There are many things I could say that have already been said about this rifle. The Mosin-Nagant M91/30 was a main service rifle of the Soviet infantry during World War II. It fires the 7.62 by 54mmR cartridge, which has the distinction of being the longest serving rifle round in history.
I picked mine up last week in Pennsylvania because I wanted to upgrade to something bigger than a .22lr but was affordable to shoot. The Mosin, for its historical value and decent quality for the price fit the bill. I ended up paying $175 out the door with taxes and regulatory fees. After passing my background check I happily paid for the rifle and immediately took it home.

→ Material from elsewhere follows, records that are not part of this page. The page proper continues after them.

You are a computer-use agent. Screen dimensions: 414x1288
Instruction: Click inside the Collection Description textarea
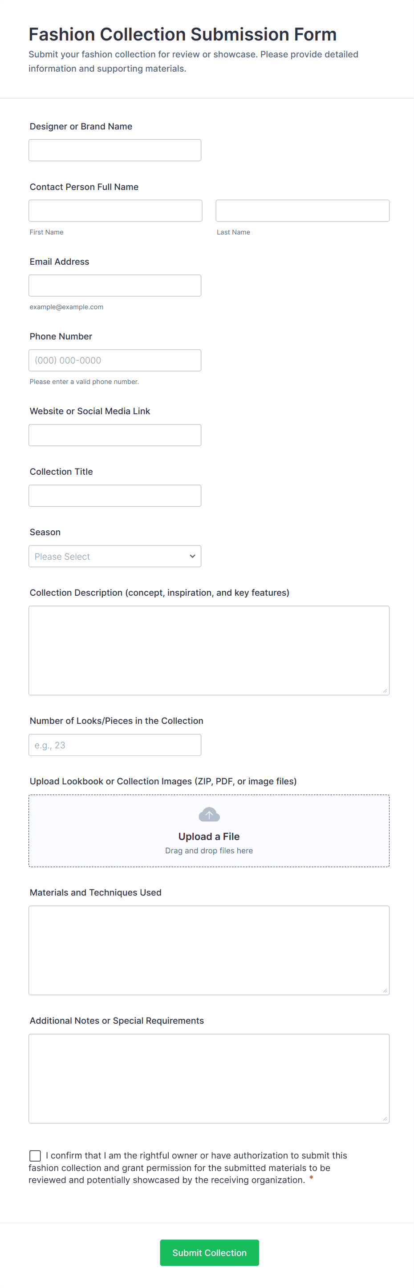(x=209, y=650)
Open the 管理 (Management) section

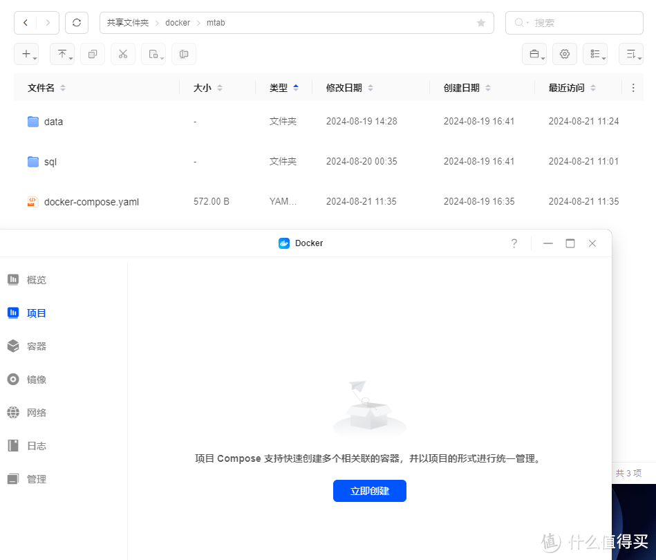point(35,478)
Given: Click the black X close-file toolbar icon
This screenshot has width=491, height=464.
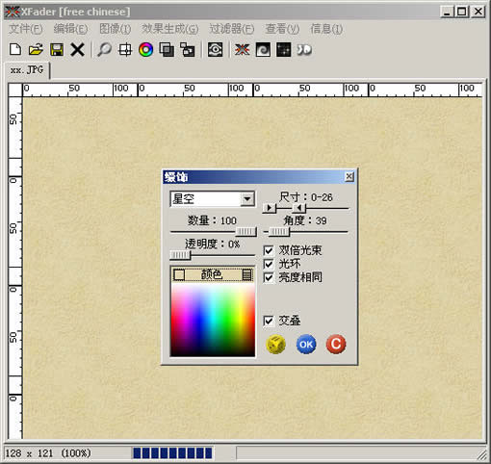Looking at the screenshot, I should pyautogui.click(x=77, y=50).
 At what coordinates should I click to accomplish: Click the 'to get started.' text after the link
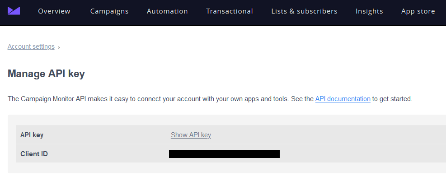pyautogui.click(x=392, y=98)
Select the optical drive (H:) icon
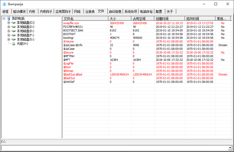Image resolution: width=234 pixels, height=152 pixels. click(x=14, y=44)
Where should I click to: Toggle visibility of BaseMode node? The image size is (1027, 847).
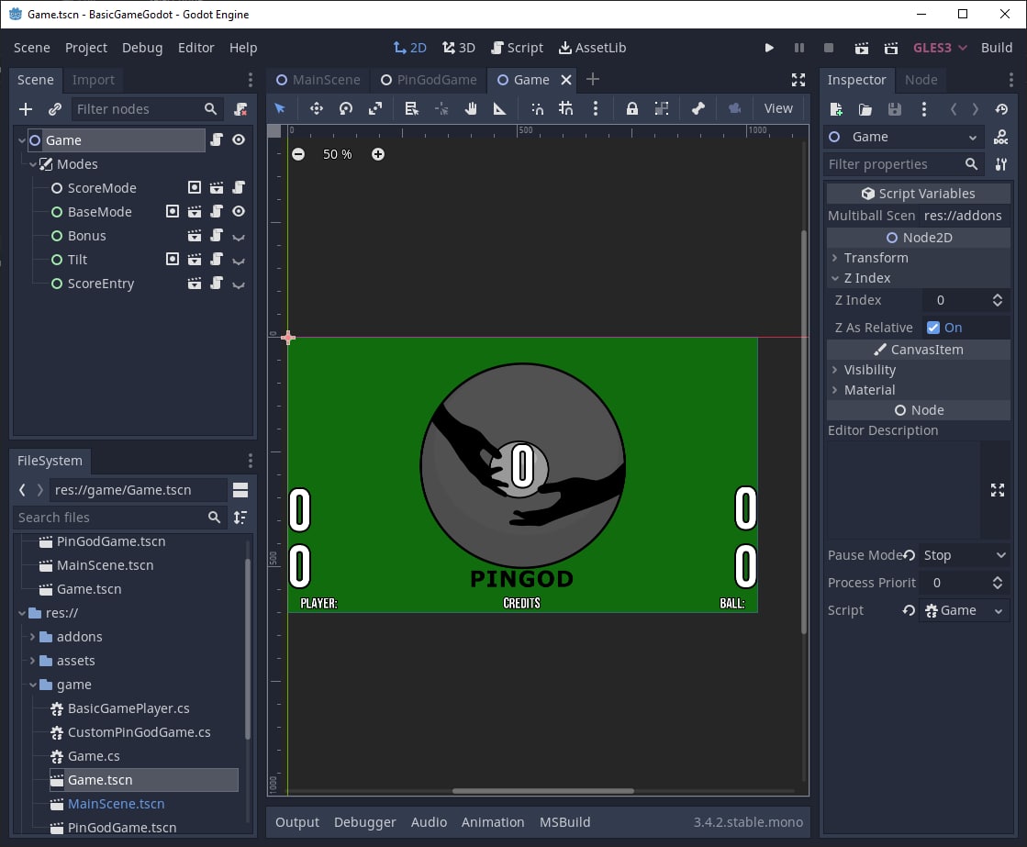tap(239, 212)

I will talk about the history of my rifle briefly. It is an (eevishk) Izhvesk 1942 with matching barrel, magazine, butt plate, bolt and bayonet. However- the rifle went through the arsenal refurbishment process and was fit with a new rear sight and stock, likely because the stock used in the war was beat to all hell. This is a round receiver and no indications were present that the rifle was ever fitted with a scope. According to the definitive source of all things Mosin, there is a 99% chance that this weapon was issued during WWII. This is a 72 year old rifle. It is about as old as my grandfather.

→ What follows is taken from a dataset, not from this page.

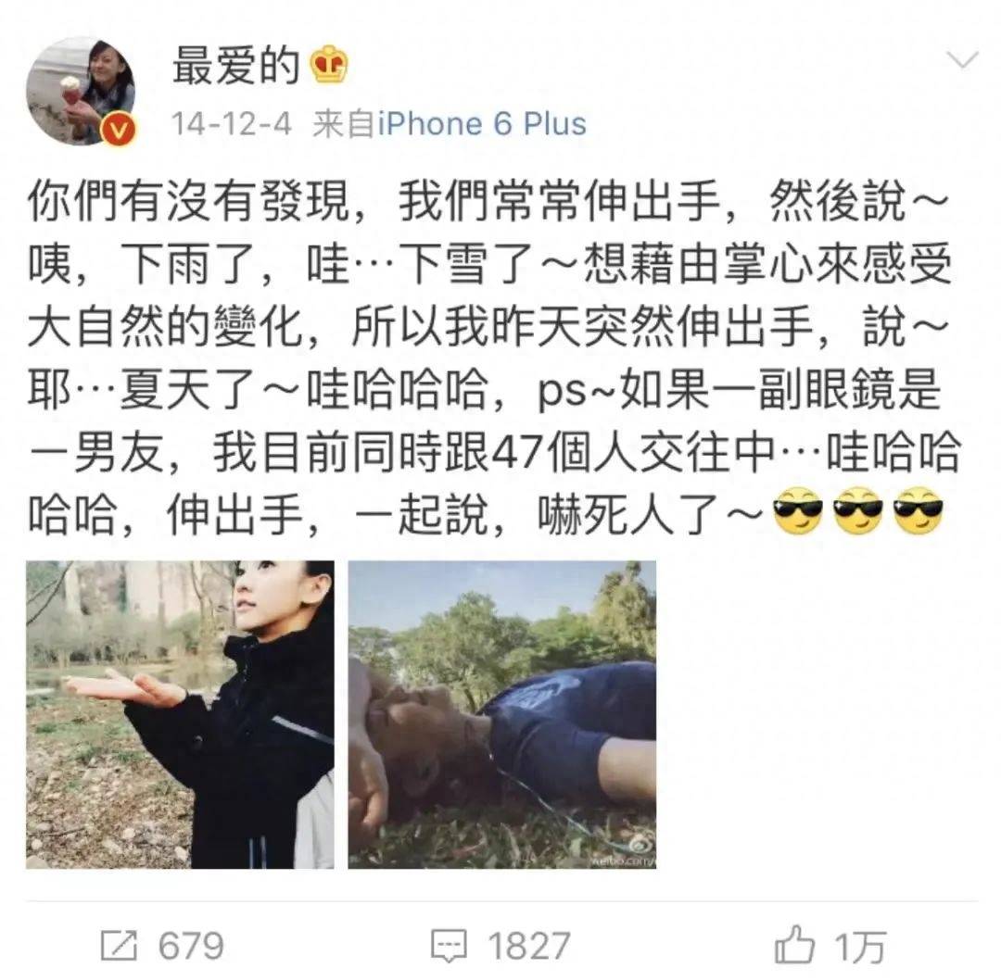This screenshot has height=980, width=1001.
Task: Tap the like count 1万
Action: pyautogui.click(x=860, y=947)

Because of the historical value (not monetary value) of the weapon, I will not be doing any permanent mods to this piece of history. Purists will cry fowl already because I installed (and saved the original) a new recoil pad. I am somewhere in between 'I will do what I want' and 'preserve the history of the rifle'. I plan on putting it into a Monte Carlo stock, but first painting that stock russian tiger camou. Then, I want to knock out the rear sight and put in UTG's rail. I will put a cheap red dot on it and probably call it that. If it needs additional recoil control, I will put a clamp on muzzle break onto the end of the barrel.
All of these modifications are reversible. For those thinking that I am 'dehonoring the spirit of the rifle' I would get over it. I am not making permanent modifications and am making the rifle easier to shoot. Don't anthropamorphize guns: they are tools. I respect the fact that a soviet infantryman carried this weapon into war- but if I was tin foil hat crazy about keeping it original, I can always uninstall my modifications and put the mosin back into its original condition.
With that said, it is a blast to shoot. I might do a brief review on it- because a lot of people on youtube have already done the weapon justice. There isn't anything I can really add.